| Assigned task |
Among the lines below, return each one that contains the word "agent".
-------- Records provided
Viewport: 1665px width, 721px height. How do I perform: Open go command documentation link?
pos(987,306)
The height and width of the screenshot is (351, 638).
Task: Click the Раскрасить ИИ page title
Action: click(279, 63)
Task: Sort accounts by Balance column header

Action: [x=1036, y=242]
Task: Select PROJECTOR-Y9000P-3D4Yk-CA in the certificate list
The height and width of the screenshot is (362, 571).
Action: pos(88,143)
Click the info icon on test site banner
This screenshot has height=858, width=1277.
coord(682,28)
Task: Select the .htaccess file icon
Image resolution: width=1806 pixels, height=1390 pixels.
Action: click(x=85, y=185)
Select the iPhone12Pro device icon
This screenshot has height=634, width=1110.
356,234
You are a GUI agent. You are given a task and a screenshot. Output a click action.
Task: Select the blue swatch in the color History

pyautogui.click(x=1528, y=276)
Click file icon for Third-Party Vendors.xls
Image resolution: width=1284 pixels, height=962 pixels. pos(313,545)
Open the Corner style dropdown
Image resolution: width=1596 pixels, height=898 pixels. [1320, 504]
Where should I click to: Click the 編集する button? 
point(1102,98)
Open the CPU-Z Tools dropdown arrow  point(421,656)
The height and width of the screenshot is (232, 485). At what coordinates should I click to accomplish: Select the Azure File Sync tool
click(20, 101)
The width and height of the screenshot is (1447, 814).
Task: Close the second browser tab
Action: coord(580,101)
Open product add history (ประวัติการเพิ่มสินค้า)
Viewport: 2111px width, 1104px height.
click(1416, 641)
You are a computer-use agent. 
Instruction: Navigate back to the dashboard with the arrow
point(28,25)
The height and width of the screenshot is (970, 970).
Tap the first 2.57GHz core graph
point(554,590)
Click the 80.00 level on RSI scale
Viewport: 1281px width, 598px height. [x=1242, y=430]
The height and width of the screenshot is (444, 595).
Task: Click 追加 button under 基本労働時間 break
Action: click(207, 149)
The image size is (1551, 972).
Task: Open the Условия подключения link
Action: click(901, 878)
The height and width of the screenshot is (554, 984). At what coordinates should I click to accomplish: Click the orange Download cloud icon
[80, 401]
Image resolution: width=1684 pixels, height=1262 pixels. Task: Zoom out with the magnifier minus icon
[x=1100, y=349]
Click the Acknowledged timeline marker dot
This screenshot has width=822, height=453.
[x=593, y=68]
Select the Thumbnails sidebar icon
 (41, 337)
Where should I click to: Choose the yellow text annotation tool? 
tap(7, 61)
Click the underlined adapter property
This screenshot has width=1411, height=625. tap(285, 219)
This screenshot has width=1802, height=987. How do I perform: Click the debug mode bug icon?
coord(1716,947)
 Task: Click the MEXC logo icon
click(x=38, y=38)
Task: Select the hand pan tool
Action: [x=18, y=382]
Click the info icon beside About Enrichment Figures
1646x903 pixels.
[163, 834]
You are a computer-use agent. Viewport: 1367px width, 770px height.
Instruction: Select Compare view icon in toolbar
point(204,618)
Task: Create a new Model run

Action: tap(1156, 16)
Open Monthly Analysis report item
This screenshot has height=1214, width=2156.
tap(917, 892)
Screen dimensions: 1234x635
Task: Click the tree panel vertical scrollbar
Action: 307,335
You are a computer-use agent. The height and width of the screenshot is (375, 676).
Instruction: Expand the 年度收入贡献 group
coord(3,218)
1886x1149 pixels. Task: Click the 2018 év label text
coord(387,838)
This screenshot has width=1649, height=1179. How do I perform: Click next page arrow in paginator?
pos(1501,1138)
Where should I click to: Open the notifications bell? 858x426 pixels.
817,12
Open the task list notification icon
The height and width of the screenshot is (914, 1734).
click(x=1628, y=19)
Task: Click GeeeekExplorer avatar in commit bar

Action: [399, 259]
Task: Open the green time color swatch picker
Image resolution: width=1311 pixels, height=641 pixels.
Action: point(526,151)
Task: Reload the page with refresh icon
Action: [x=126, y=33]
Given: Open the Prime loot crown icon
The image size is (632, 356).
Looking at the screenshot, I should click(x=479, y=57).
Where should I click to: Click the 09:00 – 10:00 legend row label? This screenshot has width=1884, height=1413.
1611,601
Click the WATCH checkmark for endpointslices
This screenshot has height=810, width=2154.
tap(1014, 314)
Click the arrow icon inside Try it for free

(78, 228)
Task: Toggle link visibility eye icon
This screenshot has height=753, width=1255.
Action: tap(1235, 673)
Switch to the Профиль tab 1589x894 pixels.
----------------
| Written answer |
You are a GUI agent. You are given a task and a screenshot. Output a click action.
You are a computer-use agent. 
You are a computer-use agent. Viewport: 1367px width, 770px height.
You are a computer-use agent. The height and width of the screenshot is (375, 676).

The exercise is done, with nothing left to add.